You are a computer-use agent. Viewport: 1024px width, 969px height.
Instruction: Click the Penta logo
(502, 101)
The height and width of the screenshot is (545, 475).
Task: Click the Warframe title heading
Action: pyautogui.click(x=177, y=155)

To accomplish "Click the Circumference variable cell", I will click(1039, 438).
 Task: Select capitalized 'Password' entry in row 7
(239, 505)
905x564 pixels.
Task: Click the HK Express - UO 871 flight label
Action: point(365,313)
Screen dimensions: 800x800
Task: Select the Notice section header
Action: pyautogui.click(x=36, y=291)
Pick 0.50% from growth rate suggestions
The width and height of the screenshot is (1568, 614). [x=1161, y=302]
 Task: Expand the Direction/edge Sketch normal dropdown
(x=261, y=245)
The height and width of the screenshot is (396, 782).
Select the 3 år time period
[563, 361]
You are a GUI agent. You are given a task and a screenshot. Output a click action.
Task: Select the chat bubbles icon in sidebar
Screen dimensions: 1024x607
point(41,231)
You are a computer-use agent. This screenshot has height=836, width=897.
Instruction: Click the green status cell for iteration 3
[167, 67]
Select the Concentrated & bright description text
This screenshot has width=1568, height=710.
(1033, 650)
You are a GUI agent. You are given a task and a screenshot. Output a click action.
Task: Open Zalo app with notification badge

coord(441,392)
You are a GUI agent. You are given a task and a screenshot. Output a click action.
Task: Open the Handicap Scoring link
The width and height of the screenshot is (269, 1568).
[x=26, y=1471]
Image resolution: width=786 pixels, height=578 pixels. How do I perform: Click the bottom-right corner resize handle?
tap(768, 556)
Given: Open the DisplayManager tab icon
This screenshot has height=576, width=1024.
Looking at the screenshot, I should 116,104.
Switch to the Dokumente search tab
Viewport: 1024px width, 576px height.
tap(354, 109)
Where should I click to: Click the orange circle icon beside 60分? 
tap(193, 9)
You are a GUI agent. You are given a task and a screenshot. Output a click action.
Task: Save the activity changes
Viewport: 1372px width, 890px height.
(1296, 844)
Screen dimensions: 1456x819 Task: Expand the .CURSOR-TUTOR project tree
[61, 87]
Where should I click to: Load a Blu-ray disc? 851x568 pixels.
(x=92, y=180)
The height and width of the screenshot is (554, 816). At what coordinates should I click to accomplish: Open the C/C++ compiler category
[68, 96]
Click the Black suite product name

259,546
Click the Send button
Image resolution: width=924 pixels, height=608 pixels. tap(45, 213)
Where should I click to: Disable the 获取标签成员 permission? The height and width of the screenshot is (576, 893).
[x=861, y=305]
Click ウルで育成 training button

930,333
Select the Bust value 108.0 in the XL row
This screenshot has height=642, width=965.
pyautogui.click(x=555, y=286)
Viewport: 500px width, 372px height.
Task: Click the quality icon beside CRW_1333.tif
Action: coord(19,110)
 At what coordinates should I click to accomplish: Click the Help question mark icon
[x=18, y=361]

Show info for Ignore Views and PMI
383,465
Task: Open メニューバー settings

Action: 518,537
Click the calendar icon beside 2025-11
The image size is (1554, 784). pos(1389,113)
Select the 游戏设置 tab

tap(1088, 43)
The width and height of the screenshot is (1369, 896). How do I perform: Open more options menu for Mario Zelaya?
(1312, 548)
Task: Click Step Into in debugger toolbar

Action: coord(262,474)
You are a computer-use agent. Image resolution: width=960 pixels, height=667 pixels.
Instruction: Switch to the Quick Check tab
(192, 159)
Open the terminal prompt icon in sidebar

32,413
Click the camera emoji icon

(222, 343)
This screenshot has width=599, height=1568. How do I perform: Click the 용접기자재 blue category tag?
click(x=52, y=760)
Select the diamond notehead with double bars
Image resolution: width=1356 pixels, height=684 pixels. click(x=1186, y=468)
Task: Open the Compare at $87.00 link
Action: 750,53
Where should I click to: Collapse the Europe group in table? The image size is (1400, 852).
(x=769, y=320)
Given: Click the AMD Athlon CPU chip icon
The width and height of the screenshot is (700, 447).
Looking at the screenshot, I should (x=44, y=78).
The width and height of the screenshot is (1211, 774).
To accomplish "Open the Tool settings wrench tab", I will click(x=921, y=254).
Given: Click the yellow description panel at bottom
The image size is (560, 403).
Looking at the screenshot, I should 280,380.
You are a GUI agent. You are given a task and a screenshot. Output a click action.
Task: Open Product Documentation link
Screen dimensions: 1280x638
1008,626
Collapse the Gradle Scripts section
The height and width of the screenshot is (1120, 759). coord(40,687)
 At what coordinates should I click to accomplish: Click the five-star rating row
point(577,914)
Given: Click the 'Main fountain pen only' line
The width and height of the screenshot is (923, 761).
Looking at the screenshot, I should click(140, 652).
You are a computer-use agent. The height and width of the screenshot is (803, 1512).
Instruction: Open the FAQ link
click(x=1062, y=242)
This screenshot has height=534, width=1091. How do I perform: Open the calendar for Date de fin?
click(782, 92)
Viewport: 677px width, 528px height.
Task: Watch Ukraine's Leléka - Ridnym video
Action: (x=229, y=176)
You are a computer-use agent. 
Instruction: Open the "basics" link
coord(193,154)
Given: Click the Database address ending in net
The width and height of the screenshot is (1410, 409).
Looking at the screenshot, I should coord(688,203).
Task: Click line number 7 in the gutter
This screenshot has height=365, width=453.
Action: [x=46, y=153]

========================================

**Directions**
In this exercise, every line of the listing is to be output exactly.

**Problem solution**
You are a computer-use agent. Viewport: 1024px width, 969px height.
Instruction: Click the Penta logo
(502, 101)
The height and width of the screenshot is (545, 475).
Task: Click the Warframe title heading
Action: pyautogui.click(x=177, y=155)

To accomplish "Click the Circumference variable cell", I will click(1039, 438).
 Task: Select capitalized 'Password' entry in row 7
(239, 505)
905x564 pixels.
Task: Click the HK Express - UO 871 flight label
Action: point(365,313)
Screen dimensions: 800x800
Task: Select the Notice section header
Action: pyautogui.click(x=36, y=291)
Pick 0.50% from growth rate suggestions
The width and height of the screenshot is (1568, 614). [x=1161, y=302]
 Task: Expand the Direction/edge Sketch normal dropdown
(x=261, y=245)
The height and width of the screenshot is (396, 782).
Select the 3 år time period
[563, 361]
You are a GUI agent. You are given a task and a screenshot. Output a click action.
Task: Select the chat bubbles icon in sidebar
Screen dimensions: 1024x607
point(41,231)
You are a computer-use agent. This screenshot has height=836, width=897.
Instruction: Click the green status cell for iteration 3
[167, 67]
Select the Concentrated & bright description text
This screenshot has width=1568, height=710.
(1033, 650)
You are a GUI agent. You are given a task and a screenshot. Output a click action.
Task: Open Zalo app with notification badge

coord(441,392)
You are a GUI agent. You are given a task and a screenshot. Output a click action.
Task: Open the Handicap Scoring link
The width and height of the screenshot is (269, 1568).
[x=26, y=1471]
Image resolution: width=786 pixels, height=578 pixels. How do I perform: Click the bottom-right corner resize handle?
tap(768, 556)
Given: Open the DisplayManager tab icon
This screenshot has height=576, width=1024.
Looking at the screenshot, I should 116,104.
Switch to the Dokumente search tab
Viewport: 1024px width, 576px height.
tap(354, 109)
Where should I click to: Click the orange circle icon beside 60分? 
tap(193, 9)
You are a GUI agent. You are given a task and a screenshot. Output a click action.
Task: Save the activity changes
Viewport: 1372px width, 890px height.
(1296, 844)
Screen dimensions: 1456x819 Task: Expand the .CURSOR-TUTOR project tree
[61, 87]
Where should I click to: Load a Blu-ray disc? 851x568 pixels.
(x=92, y=180)
The height and width of the screenshot is (554, 816). At what coordinates should I click to accomplish: Open the C/C++ compiler category
[68, 96]
Click the Black suite product name

259,546
Click the Send button
Image resolution: width=924 pixels, height=608 pixels. tap(45, 213)
Where should I click to: Disable the 获取标签成员 permission? The height and width of the screenshot is (576, 893).
[x=861, y=305]
Click ウルで育成 training button

930,333
Select the Bust value 108.0 in the XL row
This screenshot has height=642, width=965.
pyautogui.click(x=555, y=286)
Viewport: 500px width, 372px height.
Task: Click the quality icon beside CRW_1333.tif
Action: coord(19,110)
 At what coordinates should I click to accomplish: Click the Help question mark icon
[x=18, y=361]

Show info for Ignore Views and PMI
383,465
Task: Open メニューバー settings

Action: 518,537
Click the calendar icon beside 2025-11
The image size is (1554, 784). pos(1389,113)
Select the 游戏设置 tab

tap(1088, 43)
The width and height of the screenshot is (1369, 896). How do I perform: Open more options menu for Mario Zelaya?
(1312, 548)
Task: Click Step Into in debugger toolbar

Action: coord(262,474)
You are a computer-use agent. Image resolution: width=960 pixels, height=667 pixels.
Instruction: Switch to the Quick Check tab
(192, 159)
Open the terminal prompt icon in sidebar

32,413
Click the camera emoji icon

(222, 343)
This screenshot has width=599, height=1568. How do I perform: Click the 용접기자재 blue category tag?
click(x=52, y=760)
Select the diamond notehead with double bars
Image resolution: width=1356 pixels, height=684 pixels. click(x=1186, y=468)
Task: Open the Compare at $87.00 link
Action: 750,53
Where should I click to: Collapse the Europe group in table? The image size is (1400, 852).
(x=769, y=320)
Given: Click the AMD Athlon CPU chip icon
The width and height of the screenshot is (700, 447).
Looking at the screenshot, I should (x=44, y=78).
The width and height of the screenshot is (1211, 774).
To accomplish "Open the Tool settings wrench tab", I will click(x=921, y=254).
Given: Click the yellow description panel at bottom
The image size is (560, 403).
Looking at the screenshot, I should 280,380.
You are a GUI agent. You are given a task and a screenshot. Output a click action.
Task: Open Product Documentation link
Screen dimensions: 1280x638
1008,626
Collapse the Gradle Scripts section
The height and width of the screenshot is (1120, 759). coord(40,687)
 At what coordinates should I click to accomplish: Click the five-star rating row
point(577,914)
Given: Click the 'Main fountain pen only' line
The width and height of the screenshot is (923, 761).
Looking at the screenshot, I should click(140, 652).
You are a computer-use agent. The height and width of the screenshot is (803, 1512).
Instruction: Open the FAQ link
click(x=1062, y=242)
This screenshot has height=534, width=1091. How do I perform: Open the calendar for Date de fin?
click(782, 92)
Viewport: 677px width, 528px height.
Task: Watch Ukraine's Leléka - Ridnym video
Action: (x=229, y=176)
You are a computer-use agent. 
Instruction: Open the "basics" link
coord(193,154)
Given: Click the Database address ending in net
The width and height of the screenshot is (1410, 409).
Looking at the screenshot, I should coord(688,203).
Task: Click line number 7 in the gutter
This screenshot has height=365, width=453.
Action: [x=46, y=153]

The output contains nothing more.